## [Aim of the exercise]
Rewrite the records below as a JSON list of strings, one string per line, with blank lines left out.

## [Material for this exercise]
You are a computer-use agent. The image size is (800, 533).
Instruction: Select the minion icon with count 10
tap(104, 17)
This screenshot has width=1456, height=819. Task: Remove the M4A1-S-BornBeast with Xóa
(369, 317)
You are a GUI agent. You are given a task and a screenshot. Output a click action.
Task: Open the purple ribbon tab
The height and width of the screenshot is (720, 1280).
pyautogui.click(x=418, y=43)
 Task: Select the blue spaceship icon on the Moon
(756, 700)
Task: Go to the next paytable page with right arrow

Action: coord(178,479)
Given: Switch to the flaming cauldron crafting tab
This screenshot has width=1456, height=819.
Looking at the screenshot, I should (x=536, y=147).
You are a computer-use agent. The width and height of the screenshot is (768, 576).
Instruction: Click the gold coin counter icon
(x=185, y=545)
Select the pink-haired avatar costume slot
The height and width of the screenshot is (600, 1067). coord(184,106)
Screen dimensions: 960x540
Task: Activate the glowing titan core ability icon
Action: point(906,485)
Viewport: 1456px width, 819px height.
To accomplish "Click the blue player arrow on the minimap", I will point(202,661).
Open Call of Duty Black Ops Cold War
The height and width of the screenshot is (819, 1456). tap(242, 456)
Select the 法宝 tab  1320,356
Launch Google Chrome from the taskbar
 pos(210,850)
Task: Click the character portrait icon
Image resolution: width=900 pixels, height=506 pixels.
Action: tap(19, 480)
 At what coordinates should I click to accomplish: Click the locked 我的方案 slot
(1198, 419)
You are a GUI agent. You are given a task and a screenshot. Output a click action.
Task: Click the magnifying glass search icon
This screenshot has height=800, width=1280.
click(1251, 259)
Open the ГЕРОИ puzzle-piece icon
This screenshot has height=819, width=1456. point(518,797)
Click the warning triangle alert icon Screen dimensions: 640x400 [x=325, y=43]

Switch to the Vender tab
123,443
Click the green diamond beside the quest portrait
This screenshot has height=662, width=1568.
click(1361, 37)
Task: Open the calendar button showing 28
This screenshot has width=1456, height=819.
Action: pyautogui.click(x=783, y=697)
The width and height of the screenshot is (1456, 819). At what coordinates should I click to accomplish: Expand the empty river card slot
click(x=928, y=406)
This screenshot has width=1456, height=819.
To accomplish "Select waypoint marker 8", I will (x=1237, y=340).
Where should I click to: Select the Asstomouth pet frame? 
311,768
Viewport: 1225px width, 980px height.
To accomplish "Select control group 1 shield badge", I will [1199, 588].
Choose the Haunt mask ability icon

## [Output of the exercise]
[
  "You are a computer-use agent. The image size is (800, 533).",
  "Instruction: Select the minion icon with count 10",
  "tap(104, 17)",
  "This screenshot has width=1456, height=819. Task: Remove the M4A1-S-BornBeast with Xóa",
  "(369, 317)",
  "You are a GUI agent. You are given a task and a screenshot. Output a click action.",
  "Task: Open the purple ribbon tab",
  "The height and width of the screenshot is (720, 1280).",
  "pyautogui.click(x=418, y=43)",
  " Task: Select the blue spaceship icon on the Moon",
  "(756, 700)",
  "Task: Go to the next paytable page with right arrow",
  "Action: coord(178,479)",
  "Given: Switch to the flaming cauldron crafting tab",
  "This screenshot has width=1456, height=819.",
  "Looking at the screenshot, I should (x=536, y=147).",
  "You are a computer-use agent. The width and height of the screenshot is (768, 576).",
  "Instruction: Click the gold coin counter icon",
  "(x=185, y=545)",
  "Select the pink-haired avatar costume slot",
  "The height and width of the screenshot is (600, 1067). coord(184,106)",
  "Screen dimensions: 960x540",
  "Task: Activate the glowing titan core ability icon",
  "Action: point(906,485)",
  "Viewport: 1456px width, 819px height.",
  "To accomplish \"Click the blue player arrow on the minimap\", I will point(202,661).",
  "Open Call of Duty Black Ops Cold War",
  "The height and width of the screenshot is (819, 1456). tap(242, 456)",
  "Select the 法宝 tab  1320,356",
  "Launch Google Chrome from the taskbar",
  " pos(210,850)",
  "Task: Click the character portrait icon",
  "Image resolution: width=900 pixels, height=506 pixels.",
  "Action: tap(19, 480)",
  " At what coordinates should I click to accomplish: Click the locked 我的方案 slot",
  "(1198, 419)",
  "You are a GUI agent. You are given a task and a screenshot. Output a click action.",
  "Task: Click the magnifying glass search icon",
  "This screenshot has height=800, width=1280.",
  "click(1251, 259)",
  "Open the ГЕРОИ puzzle-piece icon",
  "This screenshot has height=819, width=1456. point(518,797)",
  "Click the warning triangle alert icon Screen dimensions: 640x400 [x=325, y=43]",
  "Switch to the Vender tab",
  "123,443",
  "Click the green diamond beside the quest portrait",
  "This screenshot has height=662, width=1568.",
  "click(1361, 37)",
  "Task: Open the calendar button showing 28",
  "This screenshot has width=1456, height=819.",
  "Action: pyautogui.click(x=783, y=697)",
  "The width and height of the screenshot is (1456, 819). At what coordinates should I click to accomplish: Expand the empty river card slot",
  "click(x=928, y=406)",
  "This screenshot has width=1456, height=819.",
  "To accomplish \"Select waypoint marker 8\", I will (x=1237, y=340).",
  "Where should I click to: Select the Asstomouth pet frame? ",
  "311,768",
  "Viewport: 1225px width, 980px height.",
  "To accomplish \"Select control group 1 shield badge\", I will [1199, 588].",
  "Choose the Haunt mask ability icon"
]